Kansas Holds off Western Kentucky: Postgame Reaction

Andrew DoughtyCorrespondent IIMarch 23, 2013

KANSAS CITY, MO - MARCH 22:  Aleksejs Rostov #20 of the Western Kentucky Hilltoppers and Jeff Withey #5 of the Kansas Jayhawks jockey for position in the second half during the second round of the 2013 NCAA Men's Basketball Tournament at the Sprint Center on March 22, 2013 in Kansas City, Missouri.  (Photo by Ed Zurga/Getty Images)
Ed Zurga/Getty Images

Kansas and Western Kentucky appeared to be evenly matched teams for 38 minutes Friday night, with the Jayhawks pulling away late for an ugly 64-57 victory at the Sprint Center.

No. 1 seed Kansas avoided the notoriously horrendous reputation of becoming the first top-ranked seed to fall to a No. 16 seed but did so in a concerning fashion.

The feisty Hilltoppers managed to remain within six points for most of the second half, despite 31.8 percent shooting on the night, including 3-for-20 from three-point range.

Western Kentucky head coach Ray Harper was pleased with the way his team battled, saying (via ESPN.com) "I think the entire country got a glimpse of what they're made of, a lot of character, a lot of heart."

Those missed perimeter opportunities and foul trouble ultimately led to WKU's demise, with George Fant and Caden Dickerson both fouling out as the team committed 24 fouls.

"They controlled the game for the most part," Bill Self said. "We're happy to advance but certainly not pleased with how we played."

The Jayhawks' All-American candidate center Jeff Withey led the way, sort of, with 17 points as Kansas surprisingly hit over 47 percent of its shots.

Withey later admitted Western Kentucky was taken lightly, saying (via KansasCity.com) "They kind of surprised us how good they were.

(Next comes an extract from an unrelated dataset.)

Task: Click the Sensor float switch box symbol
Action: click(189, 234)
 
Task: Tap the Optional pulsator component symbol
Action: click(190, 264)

We definitely took them lightly, being a No. 1 seed (and) they came out and fought us real hard." 

Why did they flirt with disaster when shooting 47 percent?

Bill Self's veteran team committed 17 turnovers, did not make a three-point bucket, had only four offensive rebounds and were out-rebounded by a grossly undersized Western Kentucky team.

It was KU's first game without a made three-pointer since 2008.

"We made one shot for the game from outside two feet," Self said.

The KU point guard duo of Elijah Johnson and Naadir Tharpe led, or failed to lead, their offense in combining for five assists and one made field goal. They adequately created ball movement, but it was unproductive ball movement resulting in repeated empty possessions.

Luckily for the Jayhawks, they hit 24-of-30 free-throw attempts. Their season was saved at the charity stripe, especially by an otherwise lost Ben McLemore, who went 7-for-8 from the line down the stretch.

Kansas faces the No. 8 seed North Carolina Sunday at the Sprint Center in the round of 32, with the victor facing Michigan in the Sweet 16 next week in Arlington.

"A North Carolina-Kansas game, everybody comes to play," said Eljiah Johnson. "Roy is coming back. There's going to be a lot of fans pumped up, and we'll be pumped up."